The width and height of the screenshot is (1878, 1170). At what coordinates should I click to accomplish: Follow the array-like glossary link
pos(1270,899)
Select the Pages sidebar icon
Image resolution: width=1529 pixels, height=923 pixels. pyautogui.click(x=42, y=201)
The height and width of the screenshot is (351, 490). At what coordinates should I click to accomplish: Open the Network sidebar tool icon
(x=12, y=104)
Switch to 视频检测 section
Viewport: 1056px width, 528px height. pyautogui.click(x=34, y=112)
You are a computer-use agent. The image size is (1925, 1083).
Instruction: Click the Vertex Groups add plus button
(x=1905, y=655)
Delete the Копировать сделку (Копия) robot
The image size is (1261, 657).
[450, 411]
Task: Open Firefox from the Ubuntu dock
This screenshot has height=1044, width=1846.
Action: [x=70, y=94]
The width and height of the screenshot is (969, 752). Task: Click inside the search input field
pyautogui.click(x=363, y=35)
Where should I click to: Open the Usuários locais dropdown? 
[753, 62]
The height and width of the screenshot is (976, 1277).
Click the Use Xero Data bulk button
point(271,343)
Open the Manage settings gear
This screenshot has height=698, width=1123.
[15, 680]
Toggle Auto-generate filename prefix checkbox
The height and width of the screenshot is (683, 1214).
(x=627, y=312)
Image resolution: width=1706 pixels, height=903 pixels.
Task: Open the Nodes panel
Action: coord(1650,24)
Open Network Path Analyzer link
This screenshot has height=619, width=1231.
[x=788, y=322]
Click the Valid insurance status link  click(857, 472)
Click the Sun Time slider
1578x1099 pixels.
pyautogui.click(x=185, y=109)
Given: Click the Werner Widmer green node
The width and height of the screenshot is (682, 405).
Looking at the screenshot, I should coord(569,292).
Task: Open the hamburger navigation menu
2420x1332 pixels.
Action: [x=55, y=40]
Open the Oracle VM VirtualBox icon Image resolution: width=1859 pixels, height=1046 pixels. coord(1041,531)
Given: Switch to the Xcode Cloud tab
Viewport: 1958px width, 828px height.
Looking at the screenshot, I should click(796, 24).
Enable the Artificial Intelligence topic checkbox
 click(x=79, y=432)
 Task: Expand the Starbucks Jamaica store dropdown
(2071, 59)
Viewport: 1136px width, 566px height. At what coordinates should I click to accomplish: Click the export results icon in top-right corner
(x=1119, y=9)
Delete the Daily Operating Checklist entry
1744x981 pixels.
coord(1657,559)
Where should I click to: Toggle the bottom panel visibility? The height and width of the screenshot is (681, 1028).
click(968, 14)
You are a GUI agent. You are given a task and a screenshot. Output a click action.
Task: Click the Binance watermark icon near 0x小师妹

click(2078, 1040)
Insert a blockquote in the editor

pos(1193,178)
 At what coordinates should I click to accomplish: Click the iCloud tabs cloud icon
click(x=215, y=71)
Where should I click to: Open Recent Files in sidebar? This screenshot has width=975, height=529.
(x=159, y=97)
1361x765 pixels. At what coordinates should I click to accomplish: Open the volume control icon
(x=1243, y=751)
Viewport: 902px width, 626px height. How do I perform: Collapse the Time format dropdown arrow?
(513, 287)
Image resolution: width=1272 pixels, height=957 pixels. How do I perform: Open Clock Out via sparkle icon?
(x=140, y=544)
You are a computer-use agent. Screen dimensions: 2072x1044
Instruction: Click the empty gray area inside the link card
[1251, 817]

++++++++++

Try it: All records must be transcribed exactly, with none left out.

Response below:
The width and height of the screenshot is (1878, 1170). At what coordinates should I click to accomplish: Follow the array-like glossary link
pos(1270,899)
Select the Pages sidebar icon
Image resolution: width=1529 pixels, height=923 pixels. pyautogui.click(x=42, y=201)
The height and width of the screenshot is (351, 490). At what coordinates should I click to accomplish: Open the Network sidebar tool icon
(x=12, y=104)
Switch to 视频检测 section
Viewport: 1056px width, 528px height. pyautogui.click(x=34, y=112)
You are a computer-use agent. The image size is (1925, 1083).
Instruction: Click the Vertex Groups add plus button
(x=1905, y=655)
Delete the Копировать сделку (Копия) robot
The image size is (1261, 657).
[450, 411]
Task: Open Firefox from the Ubuntu dock
This screenshot has height=1044, width=1846.
Action: [x=70, y=94]
The width and height of the screenshot is (969, 752). Task: Click inside the search input field
pyautogui.click(x=363, y=35)
Where should I click to: Open the Usuários locais dropdown? 
[753, 62]
The height and width of the screenshot is (976, 1277).
Click the Use Xero Data bulk button
point(271,343)
Open the Manage settings gear
This screenshot has height=698, width=1123.
[15, 680]
Toggle Auto-generate filename prefix checkbox
The height and width of the screenshot is (683, 1214).
(x=627, y=312)
Image resolution: width=1706 pixels, height=903 pixels.
Task: Open the Nodes panel
Action: coord(1650,24)
Open Network Path Analyzer link
This screenshot has height=619, width=1231.
[x=788, y=322]
Click the Valid insurance status link  click(857, 472)
Click the Sun Time slider
1578x1099 pixels.
pyautogui.click(x=185, y=109)
Given: Click the Werner Widmer green node
The width and height of the screenshot is (682, 405).
Looking at the screenshot, I should coord(569,292).
Task: Open the hamburger navigation menu
2420x1332 pixels.
Action: [x=55, y=40]
Open the Oracle VM VirtualBox icon Image resolution: width=1859 pixels, height=1046 pixels. coord(1041,531)
Given: Switch to the Xcode Cloud tab
Viewport: 1958px width, 828px height.
Looking at the screenshot, I should click(796, 24).
Enable the Artificial Intelligence topic checkbox
 click(x=79, y=432)
 Task: Expand the Starbucks Jamaica store dropdown
(2071, 59)
Viewport: 1136px width, 566px height. At what coordinates should I click to accomplish: Click the export results icon in top-right corner
(x=1119, y=9)
Delete the Daily Operating Checklist entry
1744x981 pixels.
coord(1657,559)
Where should I click to: Toggle the bottom panel visibility? The height and width of the screenshot is (681, 1028).
click(968, 14)
You are a GUI agent. You are given a task and a screenshot. Output a click action.
Task: Click the Binance watermark icon near 0x小师妹

click(2078, 1040)
Insert a blockquote in the editor

pos(1193,178)
 At what coordinates should I click to accomplish: Click the iCloud tabs cloud icon
click(x=215, y=71)
Where should I click to: Open Recent Files in sidebar? This screenshot has width=975, height=529.
(x=159, y=97)
1361x765 pixels. At what coordinates should I click to accomplish: Open the volume control icon
(x=1243, y=751)
Viewport: 902px width, 626px height. How do I perform: Collapse the Time format dropdown arrow?
(513, 287)
Image resolution: width=1272 pixels, height=957 pixels. How do I perform: Open Clock Out via sparkle icon?
(x=140, y=544)
You are a computer-use agent. Screen dimensions: 2072x1044
Instruction: Click the empty gray area inside the link card
[1251, 817]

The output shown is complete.